Exercise: Retype each entry exactly as written, and keep the pictures out of the copy.

Top of Record set

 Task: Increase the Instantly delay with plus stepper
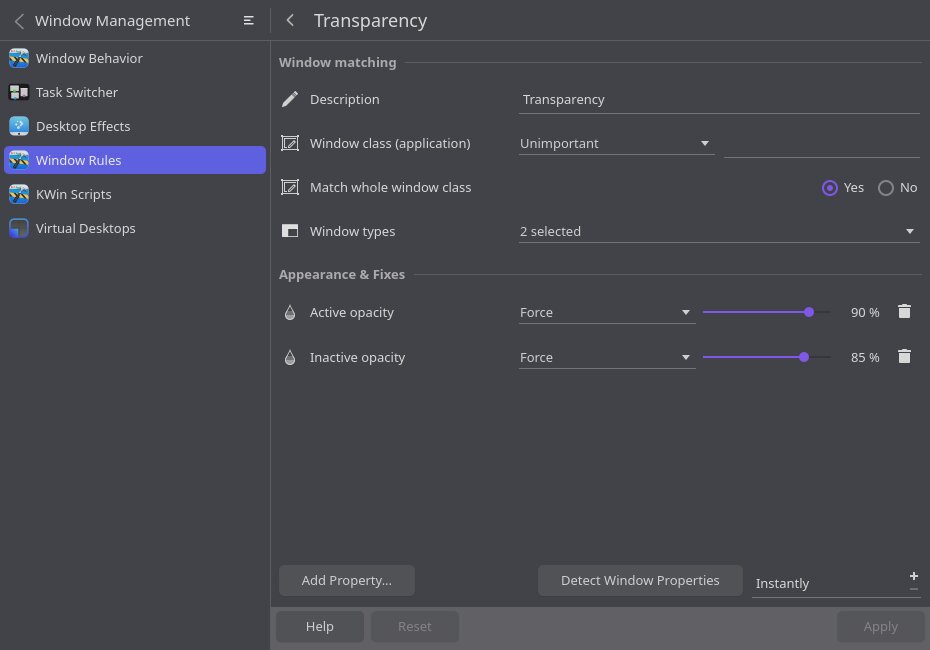pos(914,576)
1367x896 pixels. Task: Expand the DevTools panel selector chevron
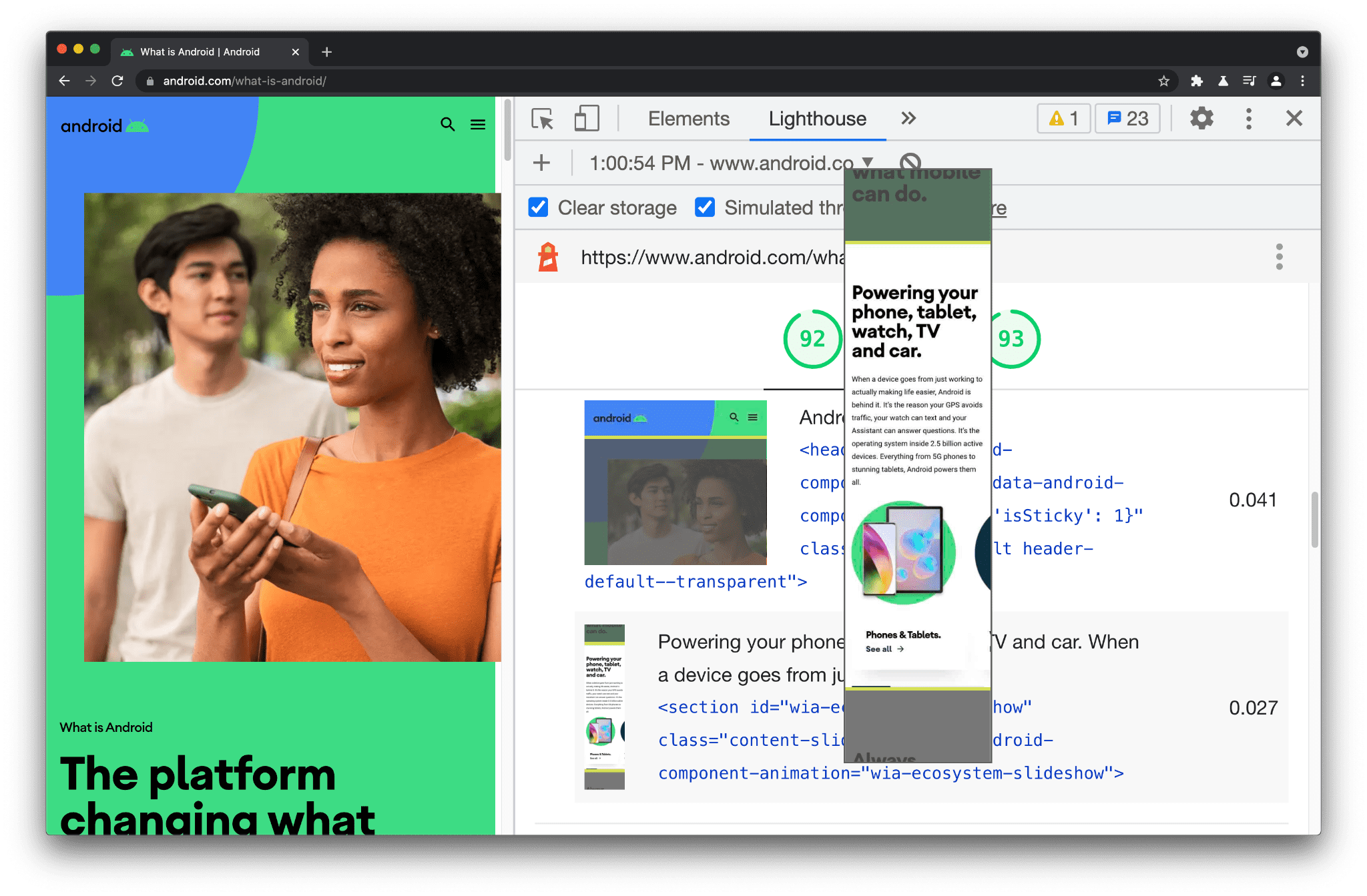click(908, 118)
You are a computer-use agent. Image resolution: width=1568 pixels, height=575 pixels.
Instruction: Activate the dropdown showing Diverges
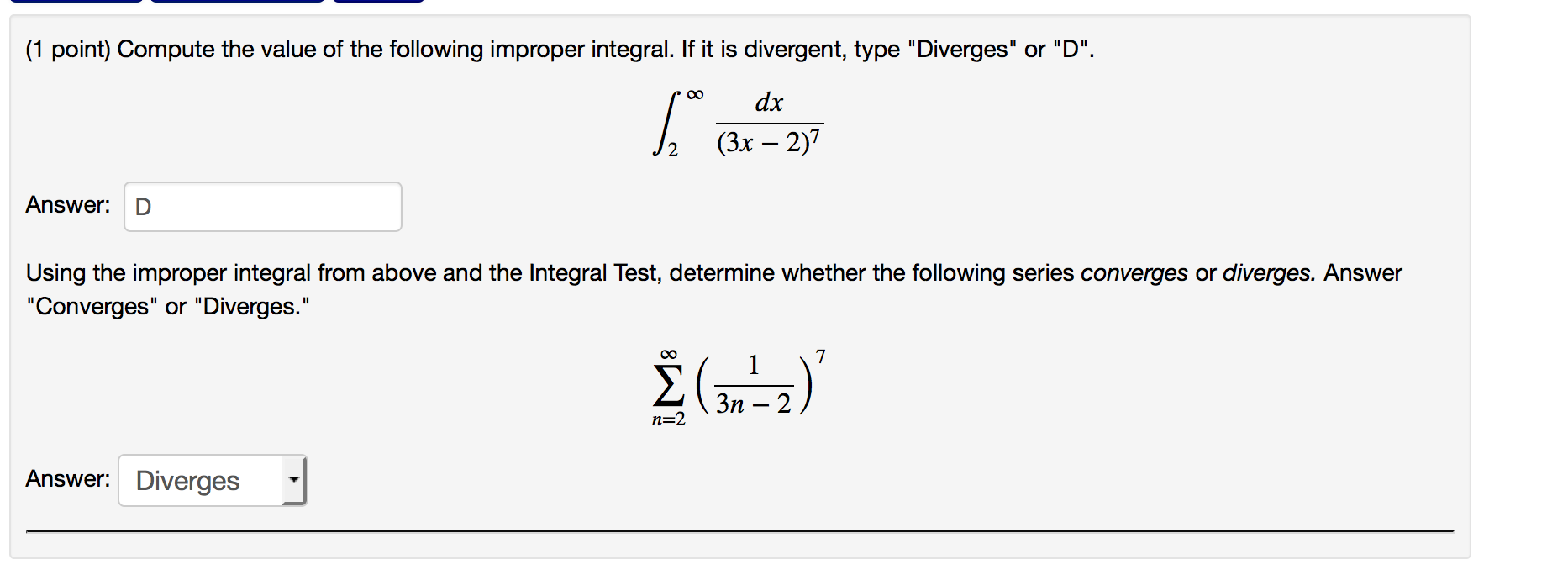(210, 480)
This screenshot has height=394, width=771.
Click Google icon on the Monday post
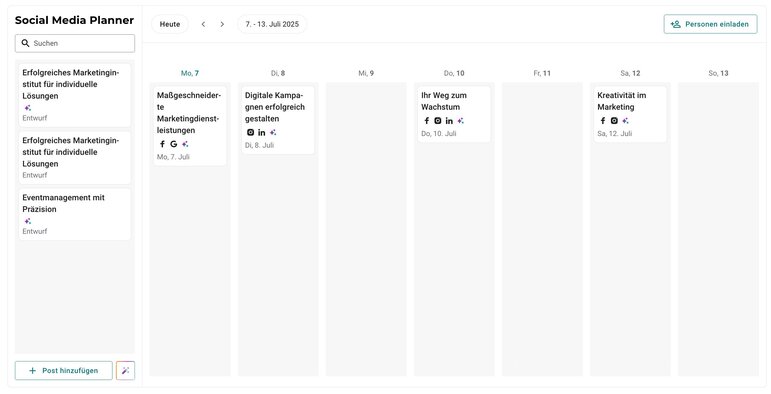tap(174, 144)

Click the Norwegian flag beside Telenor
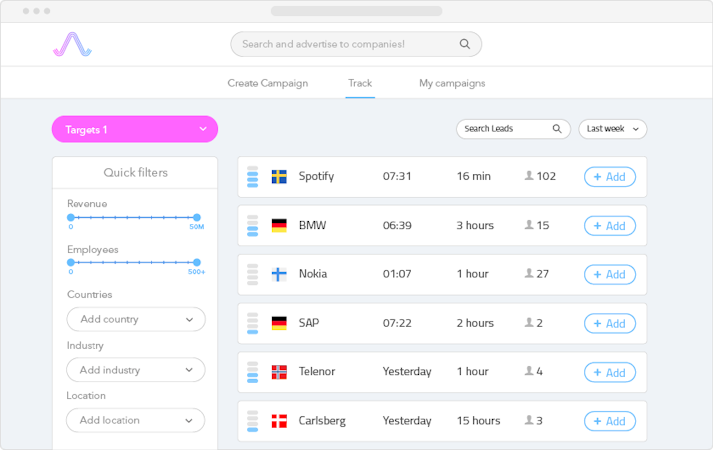click(279, 372)
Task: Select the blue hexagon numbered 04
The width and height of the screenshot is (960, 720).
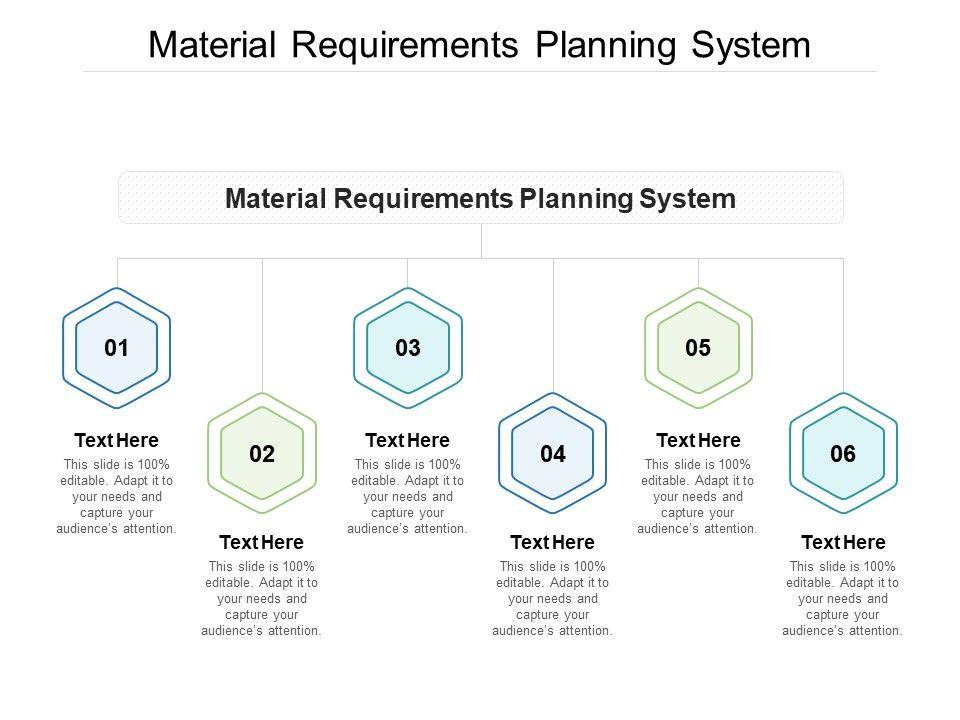Action: point(553,454)
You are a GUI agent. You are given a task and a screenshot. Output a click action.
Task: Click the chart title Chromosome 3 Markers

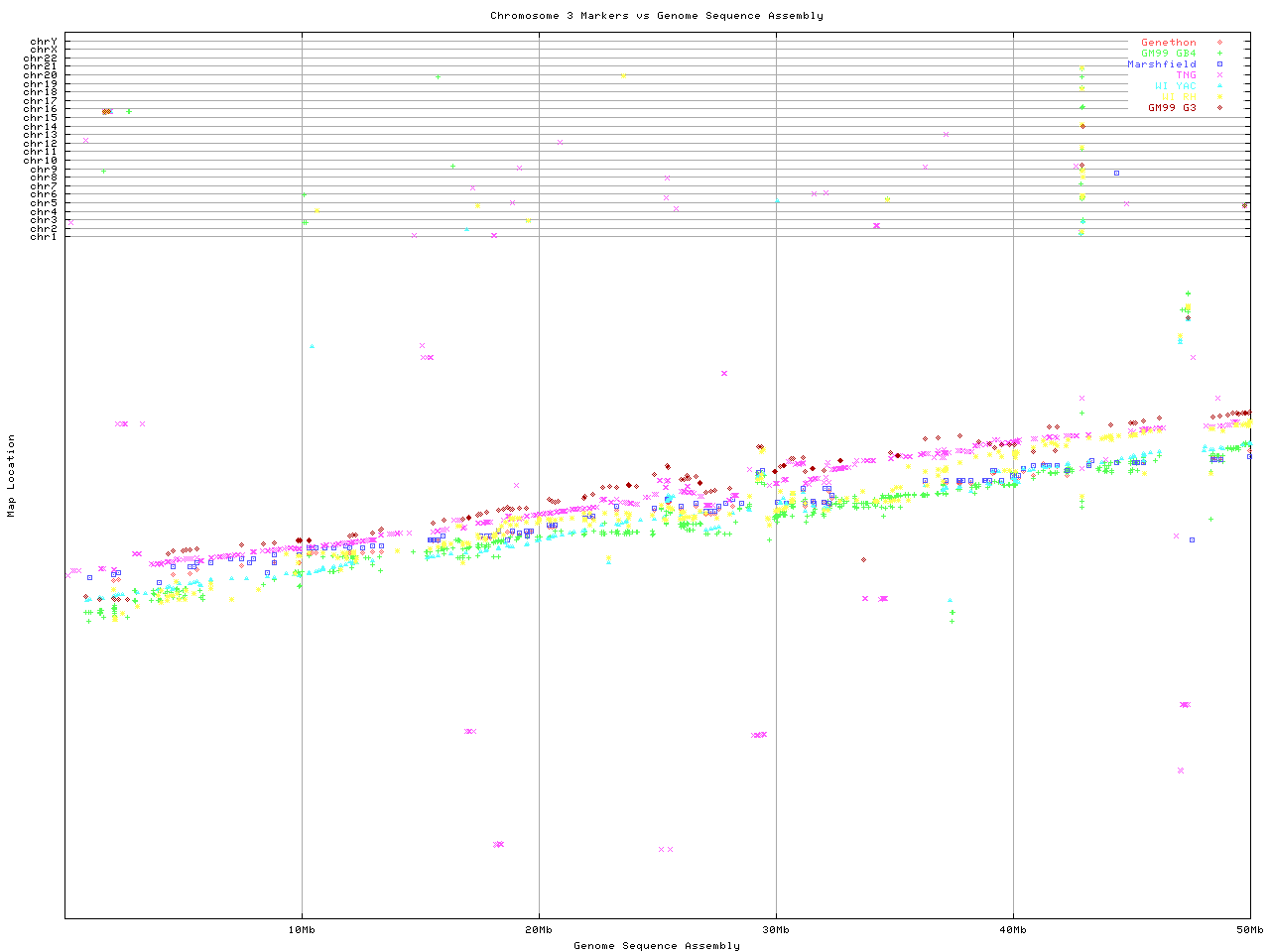point(656,16)
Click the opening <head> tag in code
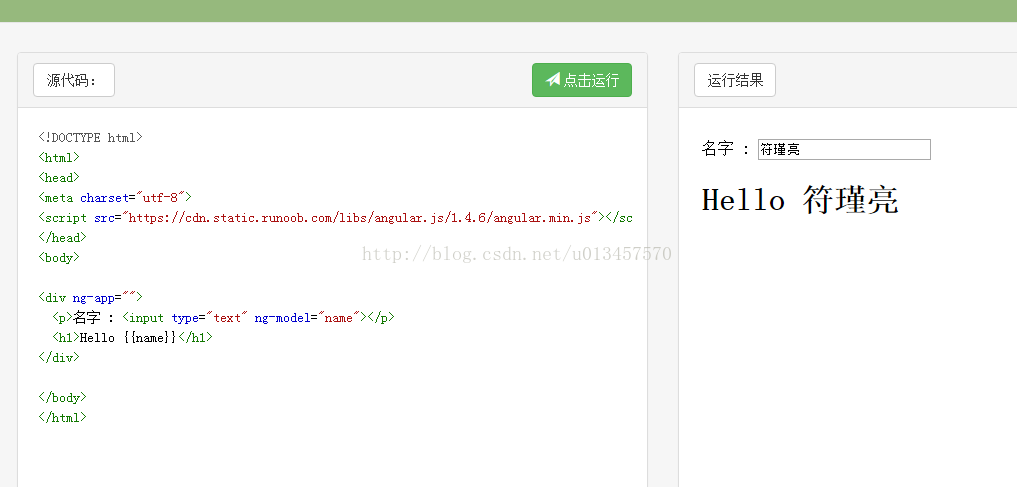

Bottom of Record set

Output of the exercise:
 Task: Increase the Instantly delay with plus stepper
pos(914,576)
1367x896 pixels. Task: Expand the DevTools panel selector chevron
click(908, 118)
You are a computer-use agent. Image resolution: width=1568 pixels, height=575 pixels.
Instruction: Activate the dropdown showing Diverges
(210, 480)
This screenshot has height=394, width=771.
Click Google icon on the Monday post
tap(174, 144)

Click the Norwegian flag beside Telenor
click(279, 372)
Task: Select the blue hexagon numbered 04
The width and height of the screenshot is (960, 720).
Action: point(553,454)
You are a GUI agent. You are given a task and a screenshot. Output a click action.
Task: Click the chart title Chromosome 3 Markers

point(656,16)
Click the opening <head> tag in code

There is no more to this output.